Please transcribe exactly the line that holds "Where should I" and all lines that follow it to the end of the records below, omitting any pictures.

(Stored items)
__________

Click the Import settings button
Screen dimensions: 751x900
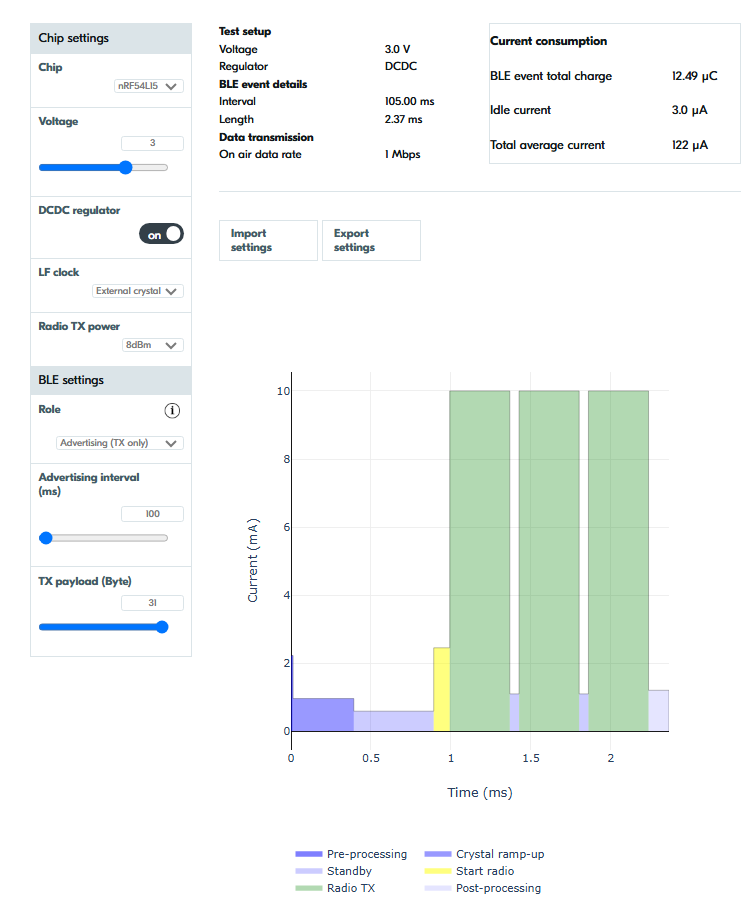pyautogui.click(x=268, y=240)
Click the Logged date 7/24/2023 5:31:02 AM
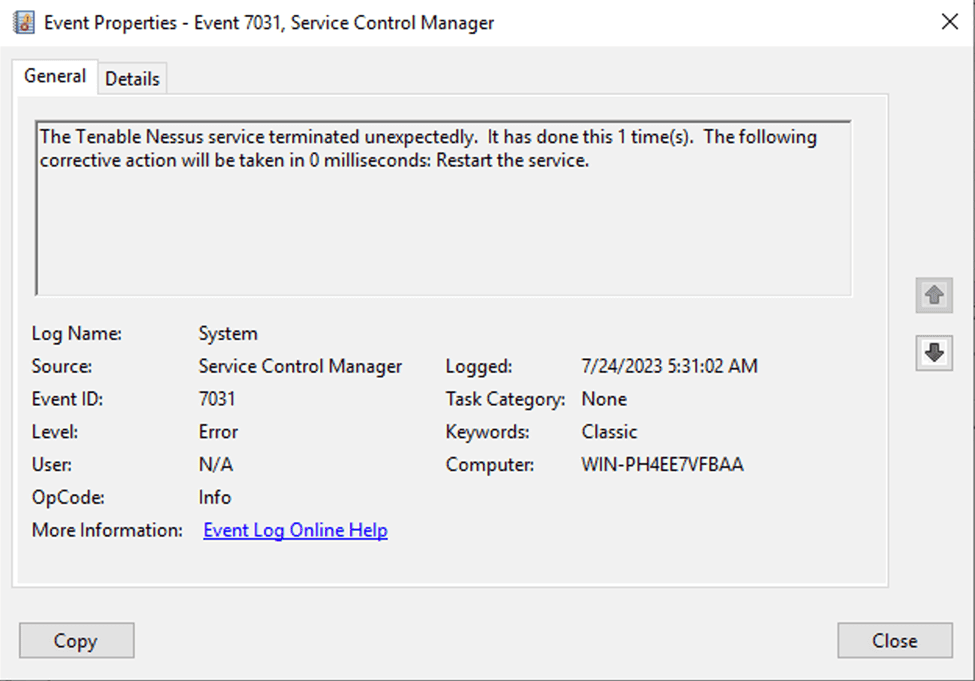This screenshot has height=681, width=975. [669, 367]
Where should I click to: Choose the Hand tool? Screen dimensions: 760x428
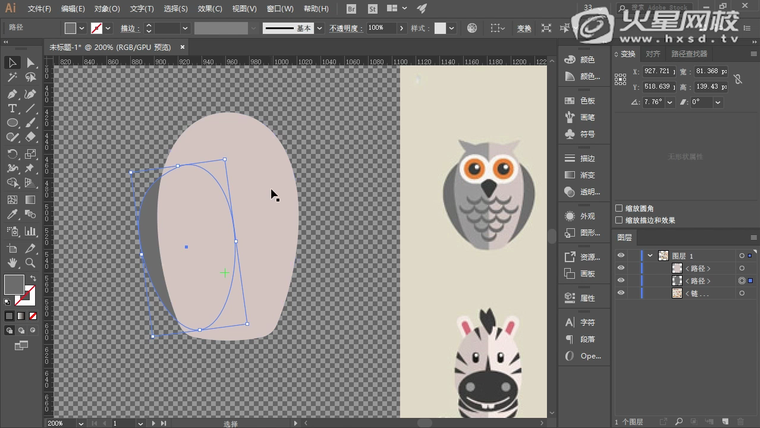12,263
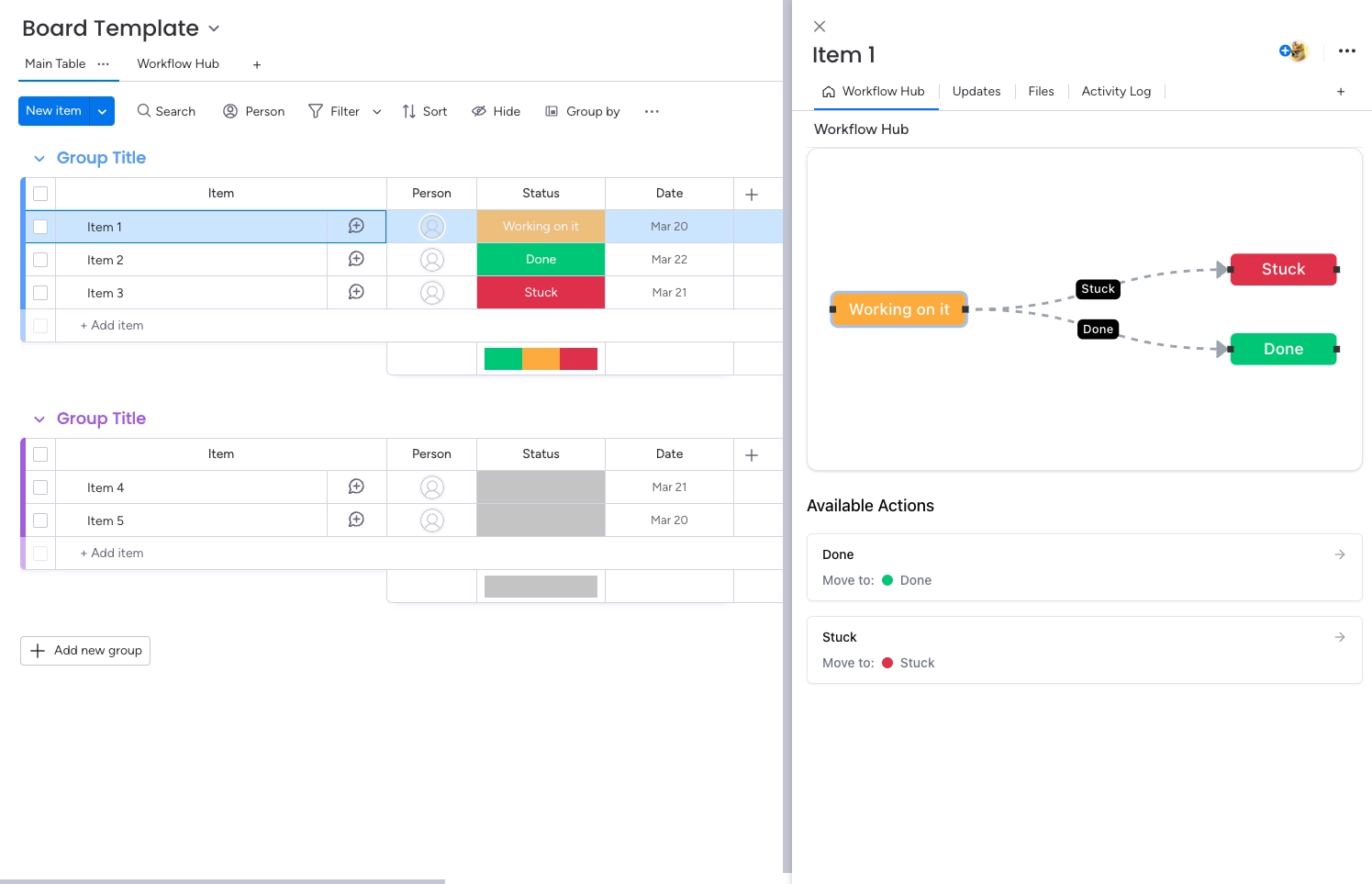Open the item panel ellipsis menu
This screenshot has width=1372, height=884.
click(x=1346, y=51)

__________

RESPONSE TO THIS EXERCISE:
Where should I click to: Choose the Hand tool? Screen dimensions: 760x428
12,263
Open the item panel ellipsis menu
This screenshot has width=1372, height=884.
click(x=1346, y=51)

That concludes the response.